*Like other semi-regular weekly posts, I am going to try to write a faith-related post on Sundays. I recognize and understand that not everyone who might read this has the same faith beliefs that I do. Please read, if you want, because this is part of who I am, part of the mother that I am.*
Cameron takes his first nap starting between 10 and 11am. This is great except for Sundays because church and nap directly overlap. This means that either Cameron naps and we skip church, or we go to church and we deal with the consequences of Cam skipping his nap.
Lately however, I’ve been trying really hard to get to church. When we’re there, it is really cool to watch Cameron interact with the service. We have made it to church the past three weeks consecutively. I don’t just want to go to church because we have a kid now. It is really important for Dan and I to go as well.
Unfortunately, we missed church this morning. (I have a good excuse – I was driving to our neighbour province to hang out with my sister for a week as she prepares to get married on Saturday!) But, I thought I still needed to spend some time reflecting on faith and my relationship with Christ. I’m someone who finds it easiest to explore my inner-most thoughts through writing, so I figured what better way to do this than through my blog.

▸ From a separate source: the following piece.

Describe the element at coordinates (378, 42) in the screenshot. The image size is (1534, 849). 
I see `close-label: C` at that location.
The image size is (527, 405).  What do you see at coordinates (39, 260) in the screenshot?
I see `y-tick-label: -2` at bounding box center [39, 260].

A couple of weeks ago, I was really moved and convicted by a sermon. This sermon was all about glorifying God, and how everything is made to glorify God. Every situation has the opportunity to glorify God through it.

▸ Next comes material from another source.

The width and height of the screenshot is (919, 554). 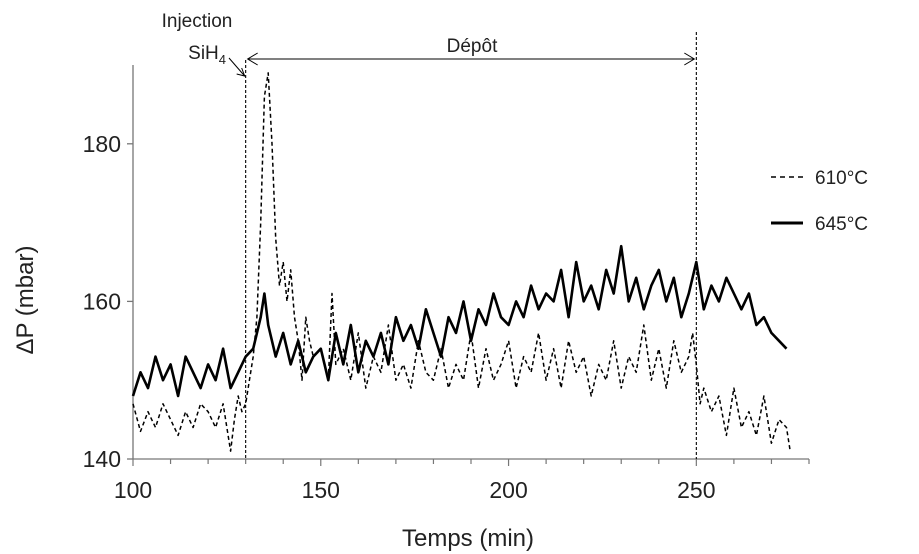 What do you see at coordinates (102, 144) in the screenshot?
I see `y-tick-label-180: 180` at bounding box center [102, 144].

I started thinking about my life and where I am glorifying God. I didn’t come up with much. I try to spend time regularly blogging about my life, but very rarely does this blog serve to glorify God.

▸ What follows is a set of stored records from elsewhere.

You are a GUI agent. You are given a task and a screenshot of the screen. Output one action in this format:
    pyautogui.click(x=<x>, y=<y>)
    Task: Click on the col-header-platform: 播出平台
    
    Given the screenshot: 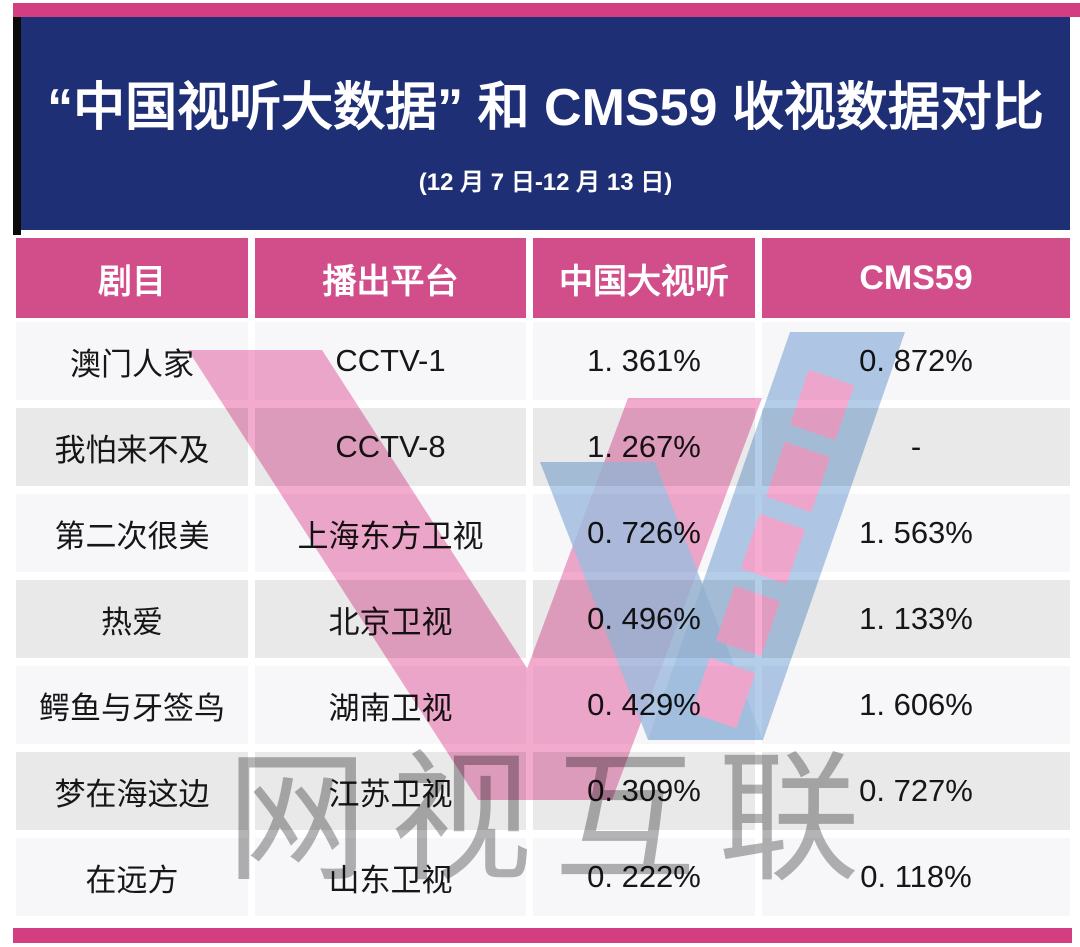 What is the action you would take?
    pyautogui.click(x=390, y=278)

Currently my son is the centre of my universe. This means that he is getting all of my attention and all of my energy. Unfortunately, this is not good for anyone. The thing with taking care of a baby is that it takes all of your energy. It leaves very little for other parts of my life. But, it means that I’m not being a very good wife. And I’m not being a very good Christ follower.
The sermon on Sunday made me realize a few things. First, that God is all about his glory. Jesus spent time making sure that every situation, whether good or bad, was used to glorify God. And creation is all about God’s glory.
And then I realized something that really made me love my son even more and made me realize what a wonderful God I have. Cameron was made for God’s glory. And Cameron is already doing his job. Through him I have learned so much. So much about love and about the relationship God the Father has with his children. And I am constantly being taught my limitations and my abilities. I am forced to lean on God more. I have been given the privilege to be face to face with one of God’s miracles every day.
I am going to try harder to become theocentric instead of Camcentric. I am trusting that in working towards this, I will also become a better wife and mother in the process.
I hope Cameron always realizes how special he is. I hope he continues to live for God’s glory, just as he is without even trying now.
How cool is that, Cameron? Look what God promises you! Look how absolutely special and loved you are!